[Saved data entries]
┄┄┄┄┄┄┄┄┄┄

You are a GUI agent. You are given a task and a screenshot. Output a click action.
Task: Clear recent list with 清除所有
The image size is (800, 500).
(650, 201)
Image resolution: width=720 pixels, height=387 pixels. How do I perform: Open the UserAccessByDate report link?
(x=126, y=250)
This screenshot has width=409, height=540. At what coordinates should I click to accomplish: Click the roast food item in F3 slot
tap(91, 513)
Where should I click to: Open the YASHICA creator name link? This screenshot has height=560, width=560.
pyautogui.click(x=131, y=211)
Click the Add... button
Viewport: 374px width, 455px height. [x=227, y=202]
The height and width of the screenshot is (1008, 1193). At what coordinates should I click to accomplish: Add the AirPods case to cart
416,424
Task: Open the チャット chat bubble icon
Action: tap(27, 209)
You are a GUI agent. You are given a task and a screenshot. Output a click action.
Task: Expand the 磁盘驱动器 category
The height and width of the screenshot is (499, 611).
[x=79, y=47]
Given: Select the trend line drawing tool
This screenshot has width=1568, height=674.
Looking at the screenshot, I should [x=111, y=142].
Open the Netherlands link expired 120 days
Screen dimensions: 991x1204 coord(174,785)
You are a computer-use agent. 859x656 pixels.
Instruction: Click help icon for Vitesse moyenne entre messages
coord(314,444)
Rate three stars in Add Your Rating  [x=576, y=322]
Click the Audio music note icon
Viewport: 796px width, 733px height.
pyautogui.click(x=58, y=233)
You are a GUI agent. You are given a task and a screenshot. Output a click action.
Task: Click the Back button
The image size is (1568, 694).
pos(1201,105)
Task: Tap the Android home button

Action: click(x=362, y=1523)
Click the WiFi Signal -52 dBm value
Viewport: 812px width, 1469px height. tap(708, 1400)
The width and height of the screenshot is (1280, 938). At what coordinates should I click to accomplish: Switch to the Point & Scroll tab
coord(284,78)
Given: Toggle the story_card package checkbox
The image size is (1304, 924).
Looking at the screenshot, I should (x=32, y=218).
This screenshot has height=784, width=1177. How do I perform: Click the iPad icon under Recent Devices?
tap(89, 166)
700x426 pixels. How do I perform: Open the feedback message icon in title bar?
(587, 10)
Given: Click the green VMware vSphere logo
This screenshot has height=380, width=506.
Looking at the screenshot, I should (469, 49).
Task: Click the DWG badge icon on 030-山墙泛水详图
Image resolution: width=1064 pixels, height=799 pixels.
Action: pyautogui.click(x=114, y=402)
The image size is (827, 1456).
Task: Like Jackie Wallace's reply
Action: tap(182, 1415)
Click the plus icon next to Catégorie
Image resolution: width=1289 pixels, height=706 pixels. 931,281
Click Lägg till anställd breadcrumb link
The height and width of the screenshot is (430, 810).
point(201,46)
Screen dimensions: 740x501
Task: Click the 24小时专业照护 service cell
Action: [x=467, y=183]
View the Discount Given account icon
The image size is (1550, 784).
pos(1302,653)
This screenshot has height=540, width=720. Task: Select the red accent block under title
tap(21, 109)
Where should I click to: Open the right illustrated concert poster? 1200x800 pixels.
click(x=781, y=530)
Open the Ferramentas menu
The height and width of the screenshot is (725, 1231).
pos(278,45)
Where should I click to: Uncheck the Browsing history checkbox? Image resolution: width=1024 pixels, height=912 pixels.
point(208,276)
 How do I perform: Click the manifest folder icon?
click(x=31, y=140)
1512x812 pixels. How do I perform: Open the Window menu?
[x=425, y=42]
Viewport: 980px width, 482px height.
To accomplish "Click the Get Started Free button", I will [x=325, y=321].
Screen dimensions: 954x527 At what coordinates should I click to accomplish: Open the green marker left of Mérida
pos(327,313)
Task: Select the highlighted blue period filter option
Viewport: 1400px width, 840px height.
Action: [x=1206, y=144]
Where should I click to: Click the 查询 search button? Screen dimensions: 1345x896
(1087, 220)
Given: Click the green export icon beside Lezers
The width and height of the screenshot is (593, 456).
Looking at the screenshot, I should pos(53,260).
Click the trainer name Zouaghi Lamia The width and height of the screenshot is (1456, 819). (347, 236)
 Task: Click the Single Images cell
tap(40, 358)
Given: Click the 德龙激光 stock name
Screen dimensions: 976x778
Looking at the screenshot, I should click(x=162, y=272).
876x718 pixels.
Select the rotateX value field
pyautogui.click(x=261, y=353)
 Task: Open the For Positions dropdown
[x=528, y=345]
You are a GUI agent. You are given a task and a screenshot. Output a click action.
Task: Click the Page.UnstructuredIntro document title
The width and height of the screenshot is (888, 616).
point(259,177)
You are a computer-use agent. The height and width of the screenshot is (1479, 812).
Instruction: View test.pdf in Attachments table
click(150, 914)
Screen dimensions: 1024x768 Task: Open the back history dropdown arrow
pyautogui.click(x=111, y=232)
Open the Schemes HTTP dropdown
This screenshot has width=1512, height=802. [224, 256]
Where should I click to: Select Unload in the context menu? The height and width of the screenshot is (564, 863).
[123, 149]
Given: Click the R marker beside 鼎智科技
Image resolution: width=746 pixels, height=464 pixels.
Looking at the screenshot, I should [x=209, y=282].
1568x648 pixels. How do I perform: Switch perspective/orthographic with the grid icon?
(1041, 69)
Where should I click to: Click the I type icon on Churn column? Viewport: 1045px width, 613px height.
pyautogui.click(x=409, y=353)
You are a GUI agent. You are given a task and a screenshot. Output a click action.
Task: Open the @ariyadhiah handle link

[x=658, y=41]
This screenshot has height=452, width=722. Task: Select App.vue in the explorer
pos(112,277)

┄┄┄┄┄┄┄┄┄┄

What is required:
Give the entries again in full, exactly as they were written above.

Solution to the exercise:
You are a GUI agent. You are given a task and a screenshot. Output a click action.
Task: Clear recent list with 清除所有
The image size is (800, 500).
(650, 201)
Image resolution: width=720 pixels, height=387 pixels. How do I perform: Open the UserAccessByDate report link?
(x=126, y=250)
This screenshot has width=409, height=540. At what coordinates should I click to accomplish: Click the roast food item in F3 slot
tap(91, 513)
Where should I click to: Open the YASHICA creator name link? This screenshot has height=560, width=560.
pyautogui.click(x=131, y=211)
Click the Add... button
Viewport: 374px width, 455px height. [x=227, y=202]
The height and width of the screenshot is (1008, 1193). At what coordinates should I click to accomplish: Add the AirPods case to cart
416,424
Task: Open the チャット chat bubble icon
Action: tap(27, 209)
You are a GUI agent. You are given a task and a screenshot. Output a click action.
Task: Expand the 磁盘驱动器 category
The height and width of the screenshot is (499, 611).
[x=79, y=47]
Given: Select the trend line drawing tool
This screenshot has width=1568, height=674.
Looking at the screenshot, I should [x=111, y=142].
Open the Netherlands link expired 120 days
Screen dimensions: 991x1204 coord(174,785)
You are a computer-use agent. 859x656 pixels.
Instruction: Click help icon for Vitesse moyenne entre messages
coord(314,444)
Rate three stars in Add Your Rating  [x=576, y=322]
Click the Audio music note icon
Viewport: 796px width, 733px height.
pyautogui.click(x=58, y=233)
You are a GUI agent. You are given a task and a screenshot. Output a click action.
Task: Click the Back button
The image size is (1568, 694).
pos(1201,105)
Task: Tap the Android home button

Action: click(x=362, y=1523)
Click the WiFi Signal -52 dBm value
Viewport: 812px width, 1469px height. tap(708, 1400)
The width and height of the screenshot is (1280, 938). At what coordinates should I click to accomplish: Switch to the Point & Scroll tab
coord(284,78)
Given: Toggle the story_card package checkbox
The image size is (1304, 924).
Looking at the screenshot, I should (x=32, y=218).
This screenshot has height=784, width=1177. How do I perform: Click the iPad icon under Recent Devices?
tap(89, 166)
700x426 pixels. How do I perform: Open the feedback message icon in title bar?
(587, 10)
Given: Click the green VMware vSphere logo
This screenshot has height=380, width=506.
Looking at the screenshot, I should (469, 49).
Task: Click the DWG badge icon on 030-山墙泛水详图
Image resolution: width=1064 pixels, height=799 pixels.
Action: pyautogui.click(x=114, y=402)
The image size is (827, 1456).
Task: Like Jackie Wallace's reply
Action: tap(182, 1415)
Click the plus icon next to Catégorie
Image resolution: width=1289 pixels, height=706 pixels. 931,281
Click Lägg till anställd breadcrumb link
The height and width of the screenshot is (430, 810).
point(201,46)
Screen dimensions: 740x501
Task: Click the 24小时专业照护 service cell
Action: [x=467, y=183]
View the Discount Given account icon
The image size is (1550, 784).
pos(1302,653)
This screenshot has height=540, width=720. Task: Select the red accent block under title
tap(21, 109)
Where should I click to: Open the right illustrated concert poster? 1200x800 pixels.
click(x=781, y=530)
Open the Ferramentas menu
The height and width of the screenshot is (725, 1231).
pos(278,45)
Where should I click to: Uncheck the Browsing history checkbox? Image resolution: width=1024 pixels, height=912 pixels.
point(208,276)
 How do I perform: Click the manifest folder icon?
click(x=31, y=140)
1512x812 pixels. How do I perform: Open the Window menu?
[x=425, y=42]
Viewport: 980px width, 482px height.
To accomplish "Click the Get Started Free button", I will [x=325, y=321].
Screen dimensions: 954x527 At what coordinates should I click to accomplish: Open the green marker left of Mérida
pos(327,313)
Task: Select the highlighted blue period filter option
Viewport: 1400px width, 840px height.
Action: [x=1206, y=144]
Where should I click to: Click the 查询 search button? Screen dimensions: 1345x896
(1087, 220)
Given: Click the green export icon beside Lezers
The width and height of the screenshot is (593, 456).
Looking at the screenshot, I should pos(53,260).
Click the trainer name Zouaghi Lamia The width and height of the screenshot is (1456, 819). (347, 236)
 Task: Click the Single Images cell
tap(40, 358)
Given: Click the 德龙激光 stock name
Screen dimensions: 976x778
Looking at the screenshot, I should click(x=162, y=272).
876x718 pixels.
Select the rotateX value field
pyautogui.click(x=261, y=353)
 Task: Open the For Positions dropdown
[x=528, y=345]
You are a GUI agent. You are given a task and a screenshot. Output a click action.
Task: Click the Page.UnstructuredIntro document title
The width and height of the screenshot is (888, 616).
point(259,177)
You are a computer-use agent. The height and width of the screenshot is (1479, 812).
Instruction: View test.pdf in Attachments table
click(150, 914)
Screen dimensions: 1024x768 Task: Open the back history dropdown arrow
pyautogui.click(x=111, y=232)
Open the Schemes HTTP dropdown
This screenshot has width=1512, height=802. [224, 256]
Where should I click to: Select Unload in the context menu? The height and width of the screenshot is (564, 863).
[123, 149]
Given: Click the R marker beside 鼎智科技
Image resolution: width=746 pixels, height=464 pixels.
Looking at the screenshot, I should [x=209, y=282].
1568x648 pixels. How do I perform: Switch perspective/orthographic with the grid icon?
(1041, 69)
Where should I click to: Click the I type icon on Churn column? Viewport: 1045px width, 613px height.
pyautogui.click(x=409, y=353)
You are a GUI agent. You are given a task and a screenshot. Output a click action.
Task: Open the @ariyadhiah handle link

[x=658, y=41]
This screenshot has height=452, width=722. Task: Select App.vue in the explorer
pos(112,277)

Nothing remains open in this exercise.